New world. Why cyber attacks on hospitals are on the rise


The headquarters of Universal Health Services in King of Prussia, Pennsylvania. (UHS)

Since last weekend, hundreds of hospitals of the American chain Universal Health Services (UHS), a very large private group with 400 establishments, have been paralyzed due to a ransomware-type computer attack. Patient files are blocked. The caregivers can no longer access it and had to go back to paper and pencil, which causes an extension of the delays of several hours per patient. Employees describe to the US news agency AP an almost chaotic situation, as caregivers have to deal with the Covid-19 crisis.

This is not the first time that hospitals have fallen victim to cyber attacks. Recently, in Germany, a patient died because she could not be taken care of. In France, too, attacks have taken place. The most serious against the Rouen University Hospital at the end of last year, which had caused great disturbances, fortunately without causing any victim.

Hospitals are often victims of cyber attacks for several reasons. First, their computer systems, sometimes obsolete, are not always well protected.
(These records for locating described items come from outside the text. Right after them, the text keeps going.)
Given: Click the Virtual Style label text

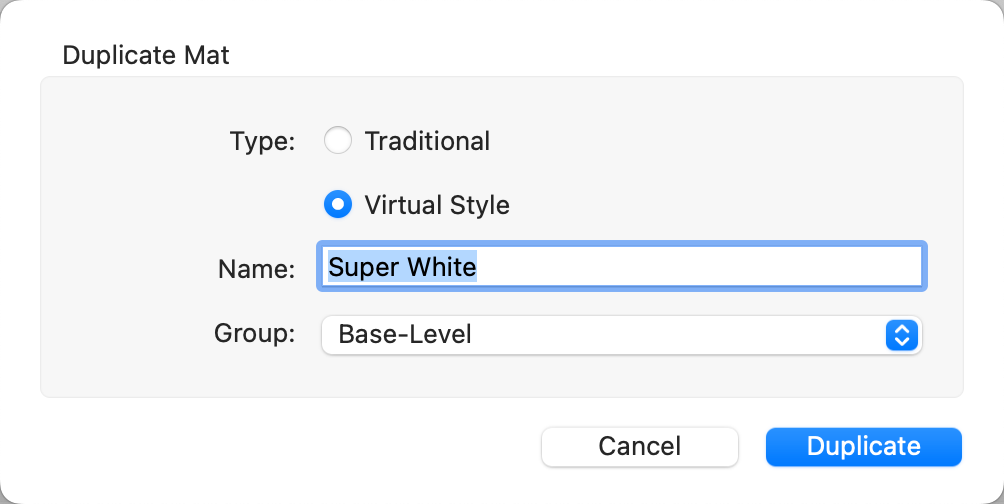Looking at the screenshot, I should (437, 205).
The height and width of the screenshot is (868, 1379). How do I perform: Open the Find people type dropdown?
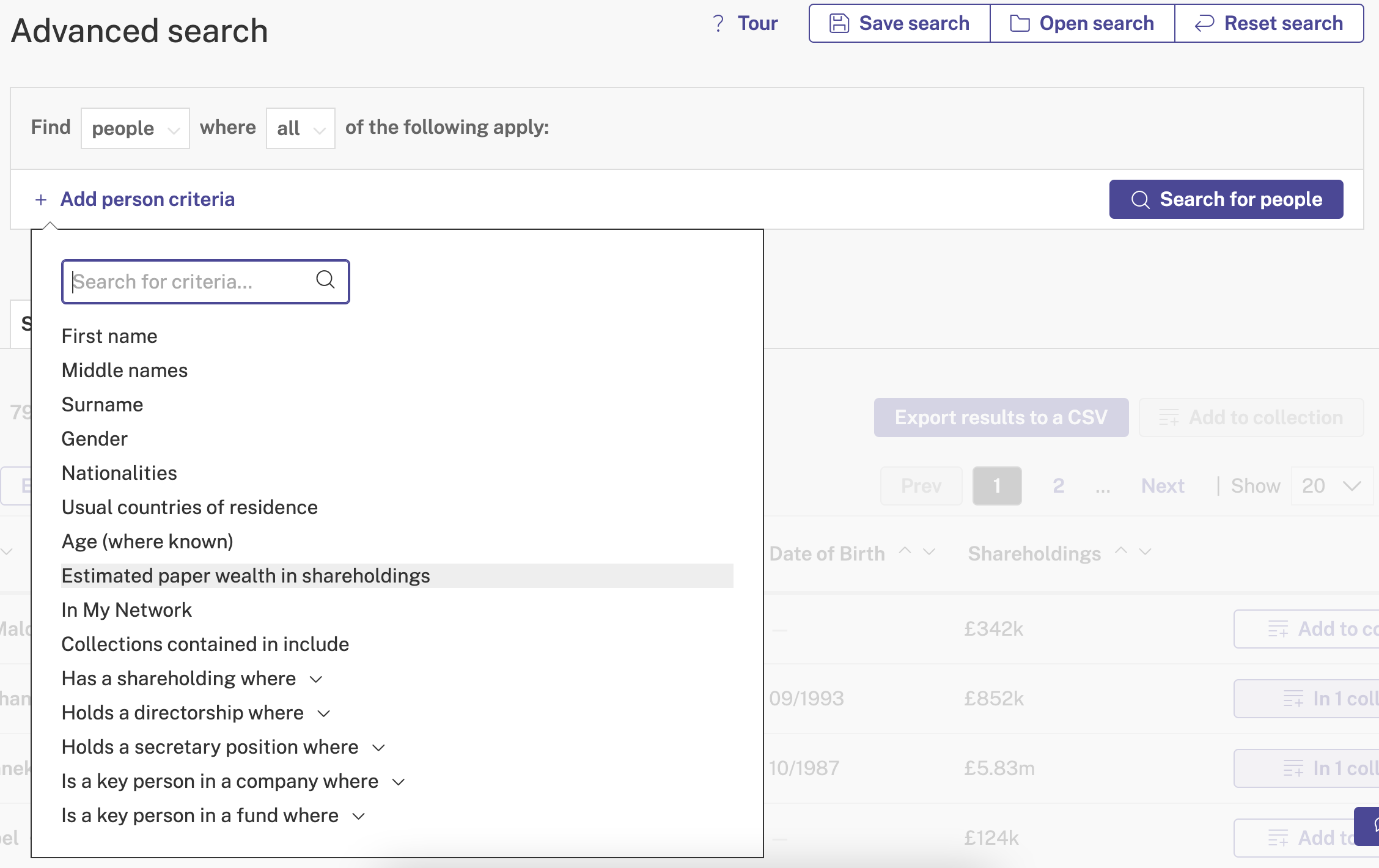coord(135,128)
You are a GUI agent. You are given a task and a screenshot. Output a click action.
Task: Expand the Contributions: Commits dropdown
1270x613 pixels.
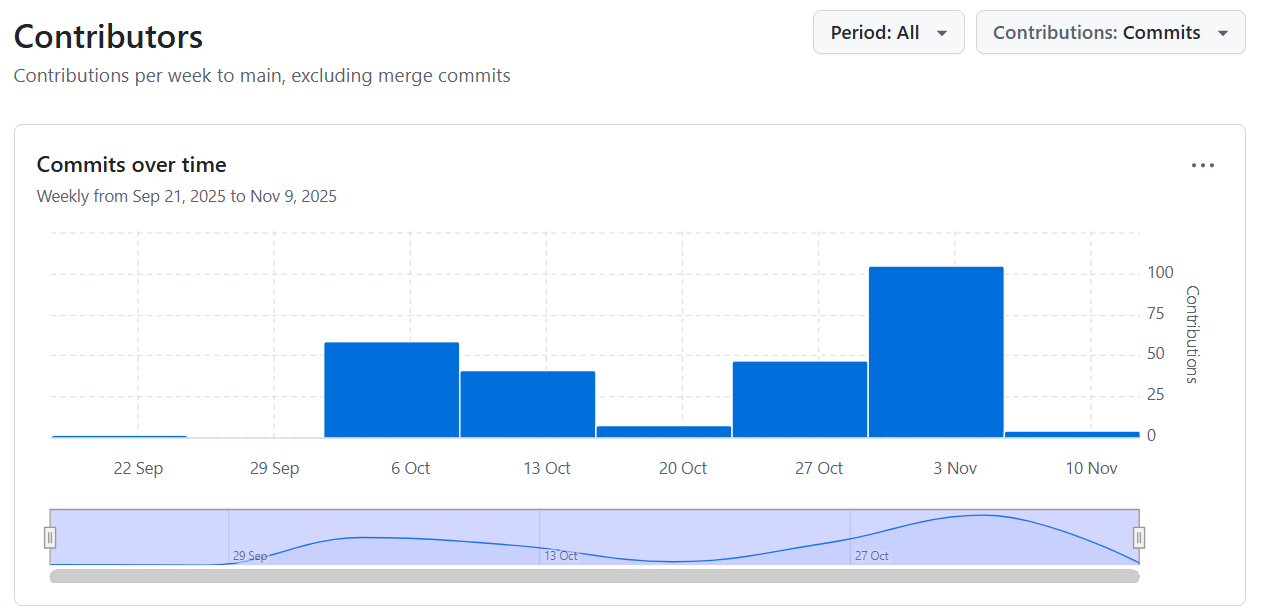[1110, 32]
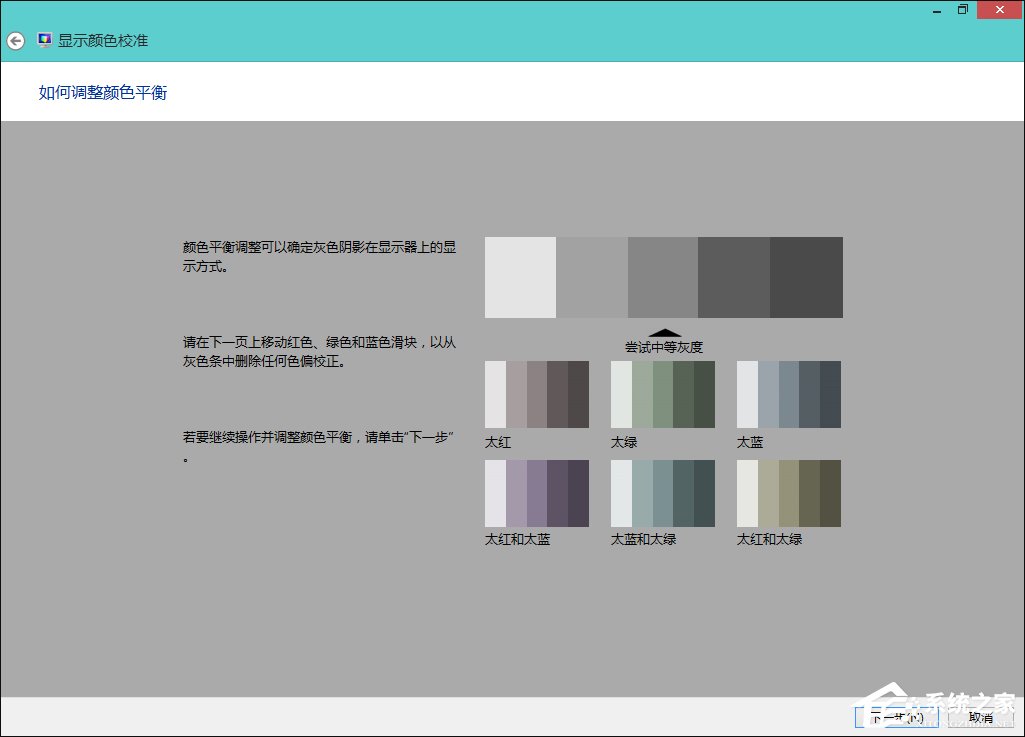Select the 太红和太绿 example swatch

(788, 492)
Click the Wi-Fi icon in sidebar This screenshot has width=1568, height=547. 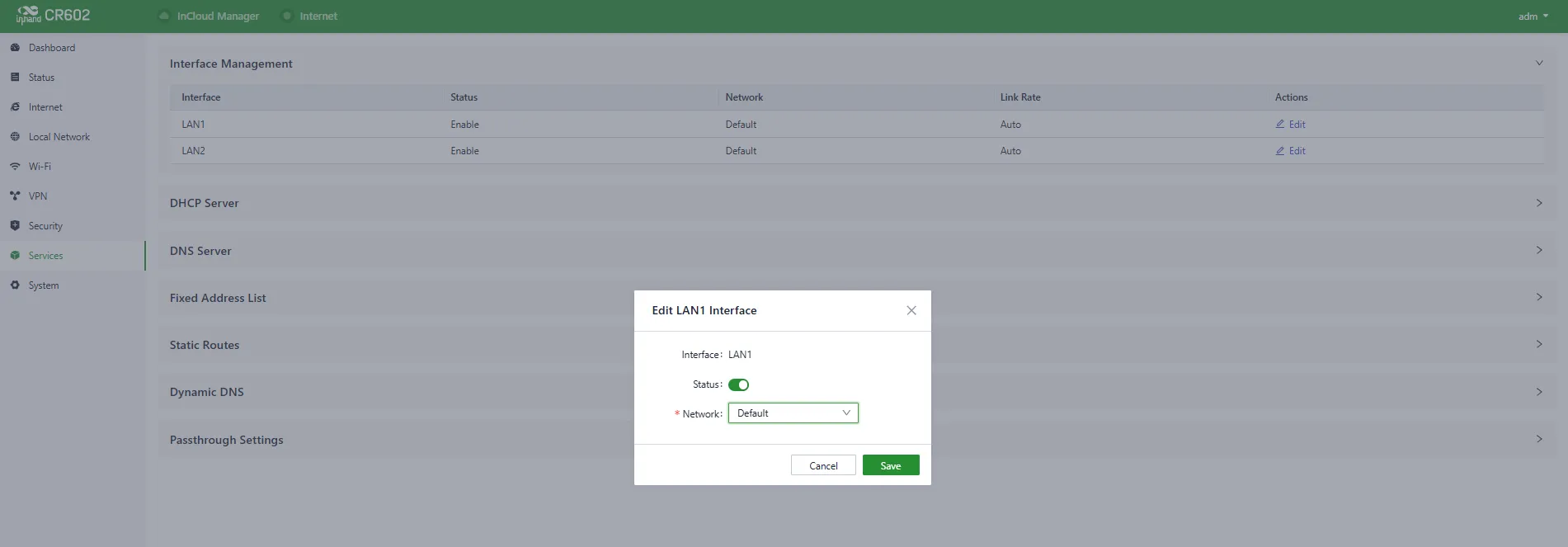[x=15, y=167]
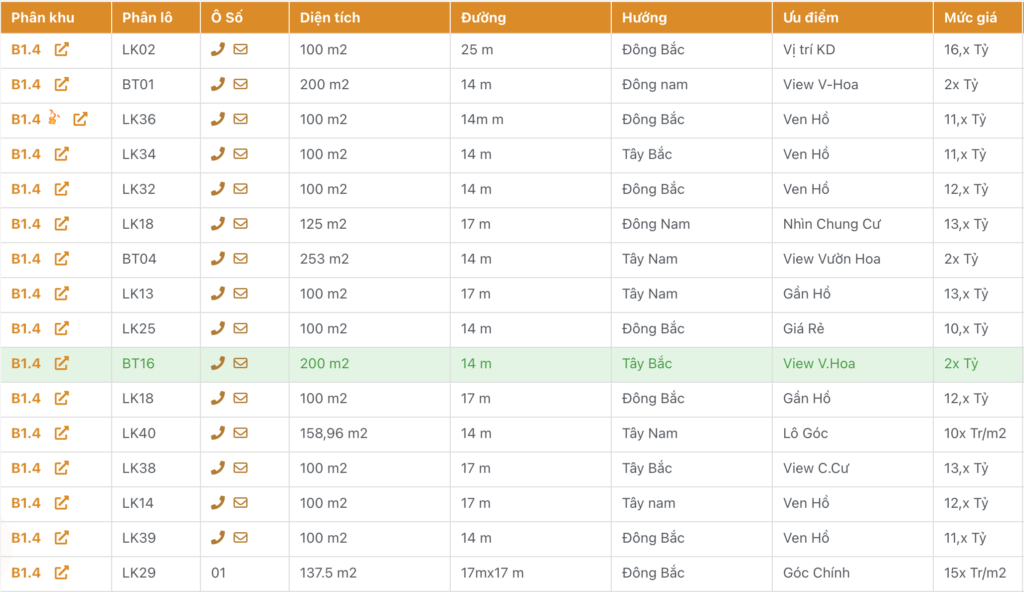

There may also be bad practices, i.e. human errors, such as opening email attachments, which activate malicious computer code. It must also be said that the techniques evolve and become more and more sophisticated. The codes often take very discreet paths.

The most surprising thing is that there are, finally, economic reasons. In the United States in particular, with hospital costs being exorbitant, some people without insurance use stolen identities to seek treatment. However, these identities are bought on the black market on the internet. A medical record would sell for between $ 50 and $ 250. These attacks can therefore prove to be very lucrative for those who carry them out, and who then resell their loot on the darknet.